[Records for the task]

= = =

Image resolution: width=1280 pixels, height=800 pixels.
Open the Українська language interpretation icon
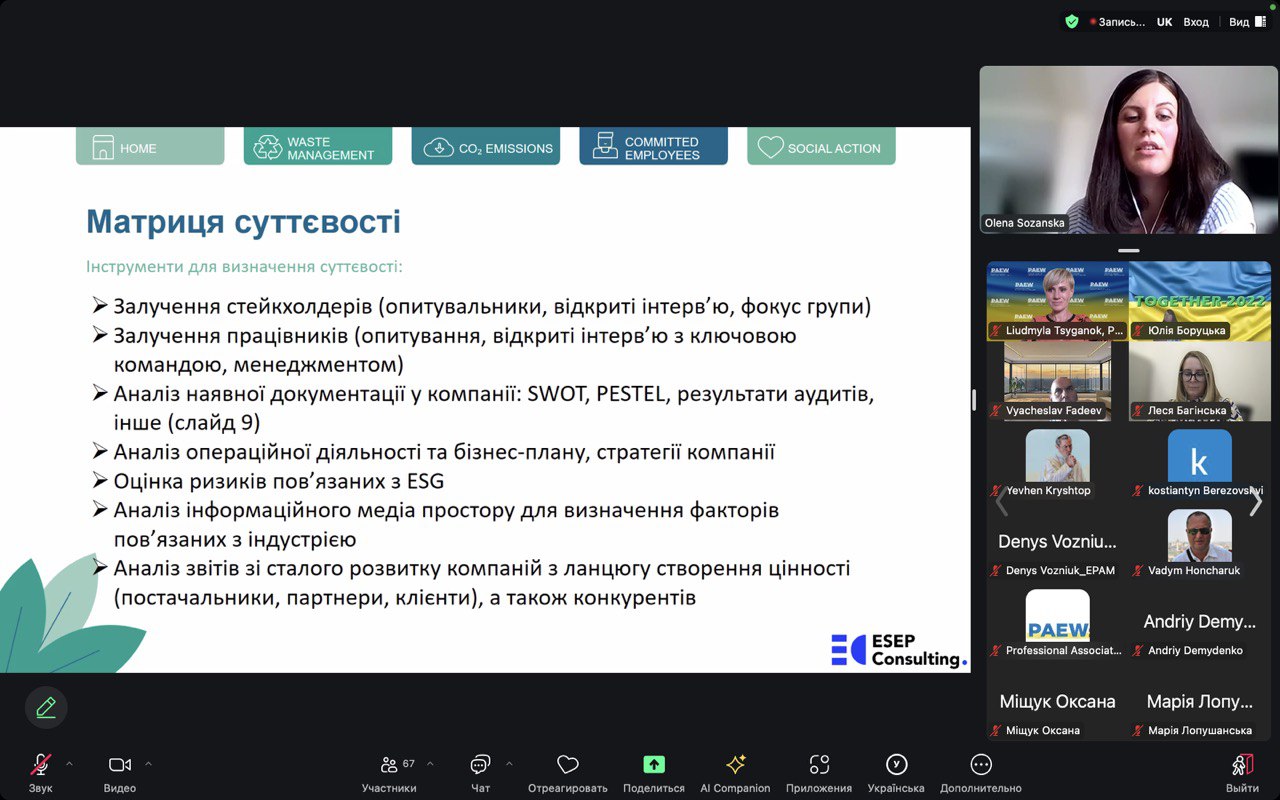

= = =

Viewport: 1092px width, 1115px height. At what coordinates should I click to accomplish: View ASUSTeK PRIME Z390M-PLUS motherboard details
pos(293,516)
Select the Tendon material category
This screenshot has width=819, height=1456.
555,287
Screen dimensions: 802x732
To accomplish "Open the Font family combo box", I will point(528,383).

= = =

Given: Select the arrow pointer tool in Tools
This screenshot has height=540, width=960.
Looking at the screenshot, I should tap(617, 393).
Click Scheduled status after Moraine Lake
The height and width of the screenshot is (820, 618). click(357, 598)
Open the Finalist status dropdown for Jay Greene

= = =

[Exercise aim]
How many of the lines above include the string "Open"? Reply with the number by itself.

[Response]
3